I guess it depend on whether you believe democracy is a valid way to agree on societal issues.
Wrong again. Fiat currency is a currency imposed by force. That is its definition. What you are arguing now is the morality of the use of force, but whatever your opinion on this moral issue, your statement saying that fiat currency can appear without force is still wrong.
Libertarians and anarcho-capitalists reject democracy as violence, and I don't want to open that old debate. The use of a stable fiat currency sure does seem to correlate well with being a successful society, and in the end people will vote with their feet - and that too is a form of democracy.
Its the other way around.
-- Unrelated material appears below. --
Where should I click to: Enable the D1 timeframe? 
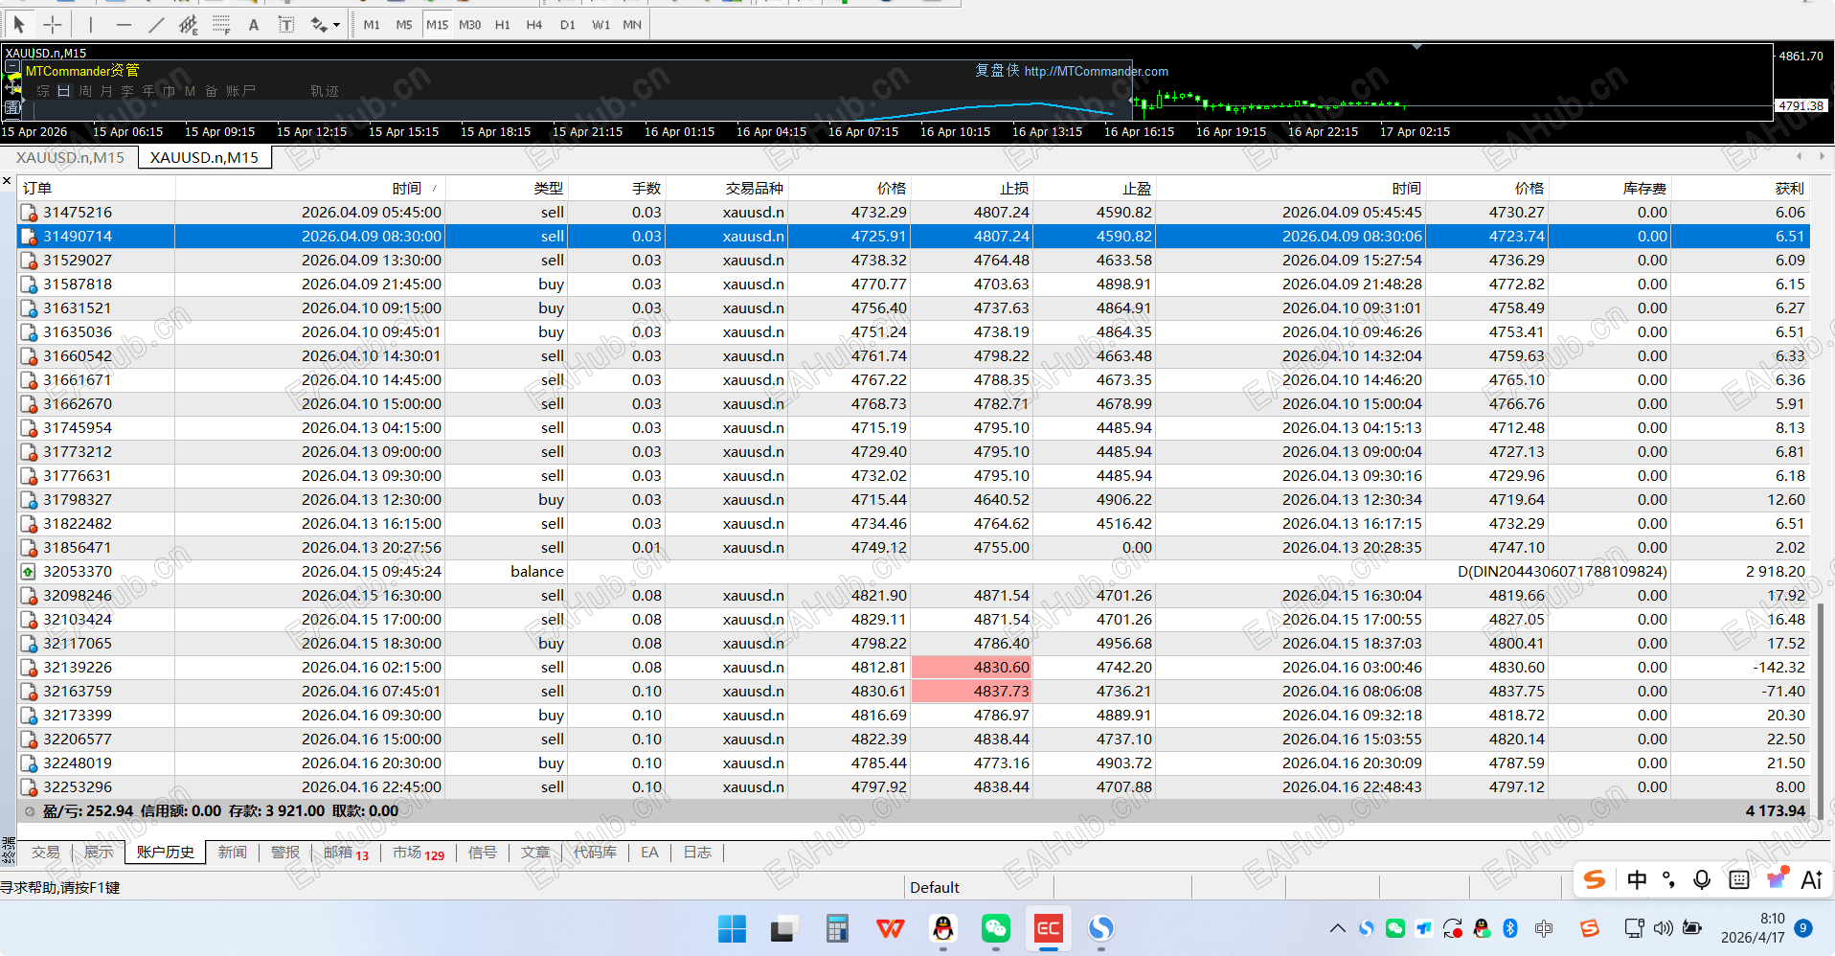568,25
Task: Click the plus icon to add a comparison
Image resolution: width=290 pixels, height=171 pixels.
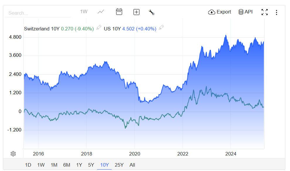Action: pyautogui.click(x=136, y=12)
Fiat currency (and also democracy) always happens at the end of civilizations. And sadly, history shows that societies almost never scape from the collapse that fiat currency brings about. Once the inflationary forces are in motion its very hard to scape. The collapse can last decades or even centuries in the case of something as big as the Roman empire, but almost never there is a way back.
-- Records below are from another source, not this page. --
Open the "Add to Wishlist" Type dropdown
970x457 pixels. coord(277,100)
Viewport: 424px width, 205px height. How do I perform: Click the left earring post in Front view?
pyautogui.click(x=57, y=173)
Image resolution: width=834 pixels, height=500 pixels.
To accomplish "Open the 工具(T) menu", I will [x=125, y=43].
I hear Somalis put good price and gold these days

Well, Somalies are better off by a big difference in anarchy than with the previous socialist government they had. And you can check this with the data from the ONU and other international organizations.
Taxation is a process, not an event. If the govt. wants 50% of the potatoes you produce at your ranch, they will get it, and it makes absolutely no difference if those potatoes cost 1 govt monetary unit or 1 billion. Sure, taken in isolation, the act of you selling potatoes and paying tax will create demand. But since throughout history the supply of govt money was always higher than the demand, we can safely conclude that the tax process, the process by which govt derives wealth from the productive society, does not give value to tax money. That's why I'm saying "being acceptable for tax" is an incomplete explanation for the value.
You are trying to justify the unjustificable. Government spending creates supply. Government taxation creates demand. Then there is a process with relations and consequences, as you say, but it does not change the fact that government spending creates supply and government taxation creates demand.